I'm having a strange issue running GATK4 tools on a dataproc cluster. I'm submitting from a Broad VM with an empty bash profile. As an example, here's what happens when I try to reproduce this tutorial. I'm running these commands from inside my GATK repo, which is the current master branch:
$ use .google-cloud-sdk-98.0.0
$ use Java-1.8
$ gsutil ls -lr gs://gatk-test-data/exome_bam/1000G_wex_hg38/HG00133.alt_bwamem_GRCh38DH.20150826.GBR.exome.bam
This shows me the correct file size.
Then, I spin up a dataproc cluster with v1.1 as instructed. I'm able to ssh into the master node and see it's running Java 1.8, as well. The problem occurs when I try to run any command via gatk-launch
:
$ ./gatk-launch FlagStatSpark \
-I gs://gatk-tutorials/how-to/6484_snippet.bam \
--disableReadFilter WellformedReadFilter \
-- --sparkRunner GCS --cluster cluster-8ed1
The output from this particular command shows the generated gcloud
command and the error I get:
Using GATK jar /xchip/scarter/dmccabe/software/gatk/build/libs/gatk-spark.jar
jar caching is disabled because GATK_GCS_STAGING is not set
please set GATK_GCS_STAGING to a bucket you have write access too in order to enable jar caching
add the following line to you .bashrc or equivalent startup script
export GATK_GCS_STAGING=gs://<my_bucket>/
Replacing spark-submit style args with dataproc style args
--cluster cluster-8ed1 -> --cluster cluster-8ed1 --properties spark.driver.userClassPathFirst=true,spark.io.compression.codec=lzf,spark.driver.maxResultSize=0,spark.executor.extraJavaOptions=-DGATK_STACKTRACE_ON_USER_EXCEPTION=true -Dsamjdk.use_async_io_read_samtools=false -Dsamjdk.use_async_io_write_samtools=false -Dsamjdk.use_async_io_write_tribble=false -Dsamjdk.compression_level=1 -Dsnappy.disable=true ,spark.driver.extraJavaOptions=-DGATK_STACKTRACE_ON_USER_EXCEPTION=true -Dsamjdk.use_async_io_read_samtools=false -Dsamjdk.use_async_io_write_samtools=false -Dsamjdk.use_async_io_write_tribble=false -Dsamjdk.compression_level=1 -Dsnappy.disable=true ,spark.kryoserializer.buffer.max=512m,spark.yarn.executor.memoryOverhead=600
Running:
gcloud dataproc jobs submit spark --cluster cluster-8ed1 --properties spark.driver.userClassPathFirst=true,spark.io.compression.codec=lzf,spark.driver.maxResultSize=0,spark.executor.extraJavaOptions=-DGATK_STACKTRACE_ON_USER_EXCEPTION=true -Dsamjdk.use_async_io_read_samtools=false -Dsamjdk.use_async_io_write_samtools=false -Dsamjdk.use_async_io_write_tribble=false -Dsamjdk.compression_level=1 -Dsnappy.disable=true ,spark.driver.extraJavaOptions=-DGATK_STACKTRACE_ON_USER_EXCEPTION=true -Dsamjdk.use_async_io_read_samtools=false -Dsamjdk.use_async_io_write_samtools=false -Dsamjdk.use_async_io_write_tribble=false -Dsamjdk.compression_level=1 -Dsnappy.disable=true ,spark.kryoserializer.buffer.max=512m,spark.yarn.executor.memoryOverhead=600 --jar /xchip/scarter/dmccabe/software/gatk/build/libs/gatk-spark.jar -- FlagStatSpark -I gs://gatk-tutorials/how-to/6484_snippet.bam --disableReadFilter WellformedReadFilter --sparkMaster yarn
Copying file:///xchip/scarter/dmccabe/software/gatk/build/libs/gatk-spark.jar [Content-Type=application/octet-stream]...

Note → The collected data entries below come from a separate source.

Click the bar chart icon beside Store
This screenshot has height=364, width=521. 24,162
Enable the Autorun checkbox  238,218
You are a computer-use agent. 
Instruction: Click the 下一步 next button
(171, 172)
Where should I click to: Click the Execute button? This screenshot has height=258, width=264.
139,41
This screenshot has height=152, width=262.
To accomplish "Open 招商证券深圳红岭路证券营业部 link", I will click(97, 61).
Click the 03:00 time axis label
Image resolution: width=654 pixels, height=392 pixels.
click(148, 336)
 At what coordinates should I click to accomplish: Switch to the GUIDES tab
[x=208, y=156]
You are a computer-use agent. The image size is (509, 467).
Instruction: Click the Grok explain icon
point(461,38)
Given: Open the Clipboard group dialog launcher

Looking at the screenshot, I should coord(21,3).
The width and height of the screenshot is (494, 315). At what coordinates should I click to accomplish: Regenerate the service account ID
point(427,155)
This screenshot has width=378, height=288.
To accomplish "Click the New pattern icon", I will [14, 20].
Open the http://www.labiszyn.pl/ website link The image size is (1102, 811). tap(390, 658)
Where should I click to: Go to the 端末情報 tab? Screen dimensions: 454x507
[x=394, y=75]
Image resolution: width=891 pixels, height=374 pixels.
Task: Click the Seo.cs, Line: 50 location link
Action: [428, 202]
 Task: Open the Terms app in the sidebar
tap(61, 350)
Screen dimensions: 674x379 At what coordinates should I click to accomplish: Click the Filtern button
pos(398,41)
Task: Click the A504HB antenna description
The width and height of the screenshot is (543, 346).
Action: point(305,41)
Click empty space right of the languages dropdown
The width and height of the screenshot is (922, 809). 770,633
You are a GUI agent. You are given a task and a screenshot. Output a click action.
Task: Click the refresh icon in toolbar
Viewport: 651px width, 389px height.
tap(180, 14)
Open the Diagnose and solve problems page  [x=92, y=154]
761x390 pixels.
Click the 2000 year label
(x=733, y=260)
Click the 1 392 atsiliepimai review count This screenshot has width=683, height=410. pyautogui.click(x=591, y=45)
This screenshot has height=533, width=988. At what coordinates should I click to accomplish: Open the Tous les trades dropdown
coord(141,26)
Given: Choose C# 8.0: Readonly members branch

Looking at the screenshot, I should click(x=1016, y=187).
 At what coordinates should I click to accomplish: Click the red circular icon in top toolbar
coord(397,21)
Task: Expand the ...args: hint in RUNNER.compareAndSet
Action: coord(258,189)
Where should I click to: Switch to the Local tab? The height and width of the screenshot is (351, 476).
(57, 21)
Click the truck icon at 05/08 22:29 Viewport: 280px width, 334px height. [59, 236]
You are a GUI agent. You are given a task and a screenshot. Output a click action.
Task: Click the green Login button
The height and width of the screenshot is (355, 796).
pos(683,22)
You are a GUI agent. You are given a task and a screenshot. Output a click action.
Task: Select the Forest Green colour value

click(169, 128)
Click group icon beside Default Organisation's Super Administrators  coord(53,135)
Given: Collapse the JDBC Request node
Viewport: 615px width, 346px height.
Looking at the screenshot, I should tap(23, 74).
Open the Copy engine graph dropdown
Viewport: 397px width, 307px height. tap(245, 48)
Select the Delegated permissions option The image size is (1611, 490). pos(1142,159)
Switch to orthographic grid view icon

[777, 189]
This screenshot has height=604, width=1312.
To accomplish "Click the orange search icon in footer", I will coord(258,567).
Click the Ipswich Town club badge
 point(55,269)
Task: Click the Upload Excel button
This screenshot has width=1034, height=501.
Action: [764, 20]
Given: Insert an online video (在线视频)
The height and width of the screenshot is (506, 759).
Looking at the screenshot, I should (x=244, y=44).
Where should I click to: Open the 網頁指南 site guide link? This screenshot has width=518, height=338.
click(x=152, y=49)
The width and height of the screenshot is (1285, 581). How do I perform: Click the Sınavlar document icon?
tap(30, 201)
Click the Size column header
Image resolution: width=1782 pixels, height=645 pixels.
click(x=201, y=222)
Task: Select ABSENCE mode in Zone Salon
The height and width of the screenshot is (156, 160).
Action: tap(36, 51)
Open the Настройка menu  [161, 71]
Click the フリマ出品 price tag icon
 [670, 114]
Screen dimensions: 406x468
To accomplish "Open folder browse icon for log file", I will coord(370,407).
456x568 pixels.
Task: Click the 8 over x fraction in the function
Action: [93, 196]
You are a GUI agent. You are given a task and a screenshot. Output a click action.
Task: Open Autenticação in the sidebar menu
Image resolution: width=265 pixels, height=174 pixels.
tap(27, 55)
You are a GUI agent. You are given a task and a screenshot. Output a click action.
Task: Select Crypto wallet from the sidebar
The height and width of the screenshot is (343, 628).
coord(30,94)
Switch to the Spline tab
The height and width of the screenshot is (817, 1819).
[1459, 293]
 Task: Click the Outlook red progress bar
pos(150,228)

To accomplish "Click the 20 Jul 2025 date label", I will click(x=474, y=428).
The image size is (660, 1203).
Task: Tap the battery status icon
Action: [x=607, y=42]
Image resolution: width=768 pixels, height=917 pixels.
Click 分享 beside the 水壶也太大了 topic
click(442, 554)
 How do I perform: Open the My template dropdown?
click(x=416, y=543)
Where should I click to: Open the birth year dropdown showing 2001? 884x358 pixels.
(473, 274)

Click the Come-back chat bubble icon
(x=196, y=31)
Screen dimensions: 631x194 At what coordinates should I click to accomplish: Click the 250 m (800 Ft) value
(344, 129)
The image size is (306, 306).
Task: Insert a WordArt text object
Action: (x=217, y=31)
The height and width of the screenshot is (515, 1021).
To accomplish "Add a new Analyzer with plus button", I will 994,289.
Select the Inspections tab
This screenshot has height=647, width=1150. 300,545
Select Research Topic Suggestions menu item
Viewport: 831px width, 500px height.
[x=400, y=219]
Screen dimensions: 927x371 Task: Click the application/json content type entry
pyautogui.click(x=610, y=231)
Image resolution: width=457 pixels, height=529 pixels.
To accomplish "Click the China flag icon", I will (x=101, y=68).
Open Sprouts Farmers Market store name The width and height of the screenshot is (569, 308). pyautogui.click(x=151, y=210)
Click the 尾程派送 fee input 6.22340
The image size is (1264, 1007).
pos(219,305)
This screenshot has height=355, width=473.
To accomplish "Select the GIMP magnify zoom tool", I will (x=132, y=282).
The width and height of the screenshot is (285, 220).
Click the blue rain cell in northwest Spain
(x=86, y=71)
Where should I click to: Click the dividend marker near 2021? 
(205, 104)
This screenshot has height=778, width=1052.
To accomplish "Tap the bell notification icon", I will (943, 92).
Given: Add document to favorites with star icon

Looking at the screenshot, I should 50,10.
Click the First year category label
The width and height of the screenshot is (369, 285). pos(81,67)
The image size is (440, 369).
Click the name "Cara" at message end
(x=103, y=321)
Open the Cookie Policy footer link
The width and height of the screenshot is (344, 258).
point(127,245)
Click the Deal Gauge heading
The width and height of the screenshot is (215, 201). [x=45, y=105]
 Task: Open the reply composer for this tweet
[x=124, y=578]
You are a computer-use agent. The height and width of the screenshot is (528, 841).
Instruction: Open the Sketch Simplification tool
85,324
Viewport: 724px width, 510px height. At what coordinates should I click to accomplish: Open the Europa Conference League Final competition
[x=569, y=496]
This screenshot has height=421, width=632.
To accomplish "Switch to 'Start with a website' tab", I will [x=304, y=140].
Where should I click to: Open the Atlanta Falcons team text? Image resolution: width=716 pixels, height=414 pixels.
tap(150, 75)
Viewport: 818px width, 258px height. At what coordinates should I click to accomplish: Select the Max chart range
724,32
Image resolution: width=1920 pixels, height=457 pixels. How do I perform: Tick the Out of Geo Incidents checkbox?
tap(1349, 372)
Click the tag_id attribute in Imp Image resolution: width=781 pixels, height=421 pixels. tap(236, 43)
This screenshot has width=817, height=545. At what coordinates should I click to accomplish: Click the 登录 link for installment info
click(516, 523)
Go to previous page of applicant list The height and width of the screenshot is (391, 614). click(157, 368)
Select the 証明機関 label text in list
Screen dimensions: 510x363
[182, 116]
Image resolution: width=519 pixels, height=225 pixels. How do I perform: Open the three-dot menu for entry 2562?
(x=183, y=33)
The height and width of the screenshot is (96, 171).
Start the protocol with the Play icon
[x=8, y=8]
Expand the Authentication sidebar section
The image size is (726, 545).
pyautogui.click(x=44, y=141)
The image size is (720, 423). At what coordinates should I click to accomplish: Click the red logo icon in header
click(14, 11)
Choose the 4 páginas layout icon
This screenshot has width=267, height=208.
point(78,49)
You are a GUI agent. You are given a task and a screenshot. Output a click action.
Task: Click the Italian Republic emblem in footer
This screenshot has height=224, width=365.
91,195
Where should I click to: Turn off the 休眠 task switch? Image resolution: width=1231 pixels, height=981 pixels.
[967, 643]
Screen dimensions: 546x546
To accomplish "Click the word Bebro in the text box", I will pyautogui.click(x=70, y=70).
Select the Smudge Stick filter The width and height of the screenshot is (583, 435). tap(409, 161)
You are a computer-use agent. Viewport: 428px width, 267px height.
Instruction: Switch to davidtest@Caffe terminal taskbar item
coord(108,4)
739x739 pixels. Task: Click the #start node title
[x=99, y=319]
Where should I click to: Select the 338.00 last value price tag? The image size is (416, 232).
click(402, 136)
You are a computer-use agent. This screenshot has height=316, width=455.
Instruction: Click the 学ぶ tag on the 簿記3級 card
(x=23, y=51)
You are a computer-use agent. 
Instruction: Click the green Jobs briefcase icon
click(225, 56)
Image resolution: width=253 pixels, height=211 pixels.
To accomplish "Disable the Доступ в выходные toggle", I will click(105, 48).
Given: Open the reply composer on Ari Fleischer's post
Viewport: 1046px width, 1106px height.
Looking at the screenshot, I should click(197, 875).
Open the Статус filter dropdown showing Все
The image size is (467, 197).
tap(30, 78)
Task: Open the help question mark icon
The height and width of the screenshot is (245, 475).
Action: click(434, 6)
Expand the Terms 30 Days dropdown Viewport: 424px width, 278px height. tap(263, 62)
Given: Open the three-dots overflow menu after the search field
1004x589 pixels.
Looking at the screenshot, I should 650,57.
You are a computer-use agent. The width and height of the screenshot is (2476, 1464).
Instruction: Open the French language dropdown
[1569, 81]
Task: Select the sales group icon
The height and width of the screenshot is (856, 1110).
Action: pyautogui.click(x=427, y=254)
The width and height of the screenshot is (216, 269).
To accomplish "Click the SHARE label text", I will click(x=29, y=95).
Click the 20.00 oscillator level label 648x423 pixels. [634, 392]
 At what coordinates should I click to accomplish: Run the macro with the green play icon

Uploading ...827d4-e9bd-470f-b4e6-0b95e5dd676f/gatk-spark.jar: 124.84 MiB/124.84 MiB
Job [7d532aeb-6a3b-4e2e-8b43-187374e33104] submitted.
Waiting for job output...
USAGE: <program name> [-h]
Available Programs:
--------------------------------------------------------------------------------------
<snip>
Exception in thread "main" org.broadinstitute.hellbender.exceptions.UserException: '--' is not a valid command.
This is the same error you'd get if you ran ./gatk-launch --
instead of an actual tool name. I get this error for any tool name and options I specify.
I can see that the command does get sent to the cluster with -- FlagStatSpark
being the first part of the argument:
Why is this happening? Is there something wrong with the GCS dotkit? Has something changed with the GATK?